フューチャーのコックピットに乗り込んだリリィは、アルバを抱きしめた。
「アルバ・・よかった・・・」
「オレが無事でよかったという感じだな。」
安堵を浮かべたリリィに、アルバが軽口を叩く。
「もう、アルバったら・・」
リリィが肩を落としてため息をつくが、すぐに笑顔を取り戻す。
「ボルドは、死んだのか・・・?」
「うん・・タイタンの暴走を止めようとしなかった・・だから私がこの手で・・・」
「そうか・・タイタンもオレが討った・・・」
互いに沈痛の面持ちを浮かべるリリィとアルバ。
「ここから離れるぞ、リリィ。しっかり捕まっていろ。」
「うん・・」
アルバの言葉にリリィが頷く。フューチャーがスピードを上げて、戦場から離脱する。
「ソワレさんは、大丈夫なの・・?」
「アイツがどの道を進んでいくかは、オレが口を出すことではない。だがオレにはアイツが、アイツなりの答えを出したように感じられた・・」
リリィが問いかけると、アルバが真剣な面持ちで答える。その言葉を聞いて、リリィが頷く。

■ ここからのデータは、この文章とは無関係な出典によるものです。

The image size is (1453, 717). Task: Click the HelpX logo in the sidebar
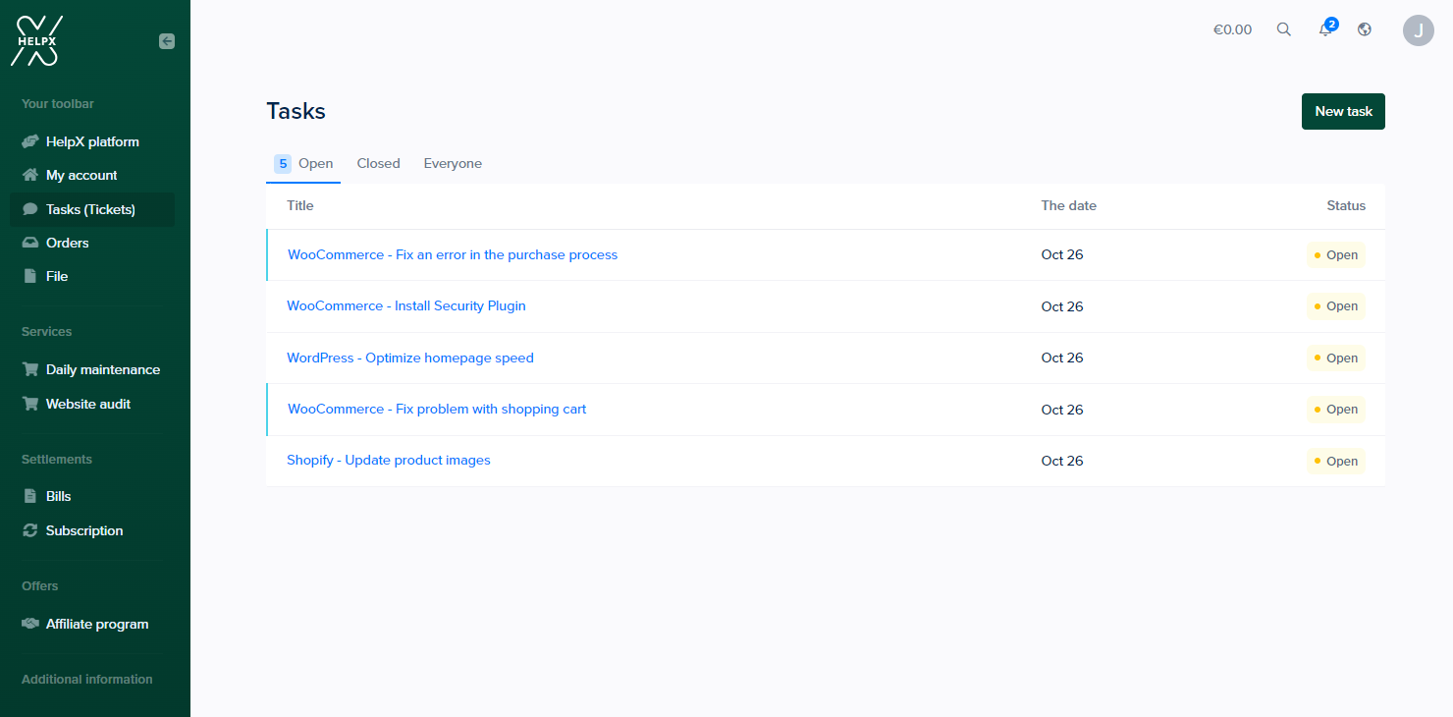tap(36, 41)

「オレもそれでいいと思う。たとえこの先また、オレと戦うことになるとしても・・・」
「アルバ・・・なら私も戦い続ける。この世界に平和が戻ってほしいという願いは、私の中にもあるから・・」
自分の考えを告げるアルバとリリィ。世界にあるべき未来を見据えて、2人は宇宙を駆け抜けていった。
リード本部に着陸したクリストに、マリアが帰還してきた。
「マリア・・無事だったか・・・」
彼女の帰還をガルが真っ先に出迎えた。
「艦長、すみません・・ルナを失いました。そして、議長までもが・・・」
「そのことは私たちも聞いている・・大変だったな・・」
沈痛の面持ちを見せるマリアに、ガルが弁解を入れる。そこへ傷の手当がままならないまま、ソワレが姿を見せてきた。
「マリアさん・・大丈夫でしたか・・・?」
「ソワレくんも無事だったのね・・・」
マリアが駆け込み、ソワレとの抱擁を果たす。
「マリアさん、すみません・・アルバを止めることができませんでした・・・」
「もういいのよ・・私たちは、少し道を誤っただけだから・・」
謝意を見せるソワレに、マリアが弁解を入れる。そこへガルが2人の肩に手を乗せてきた。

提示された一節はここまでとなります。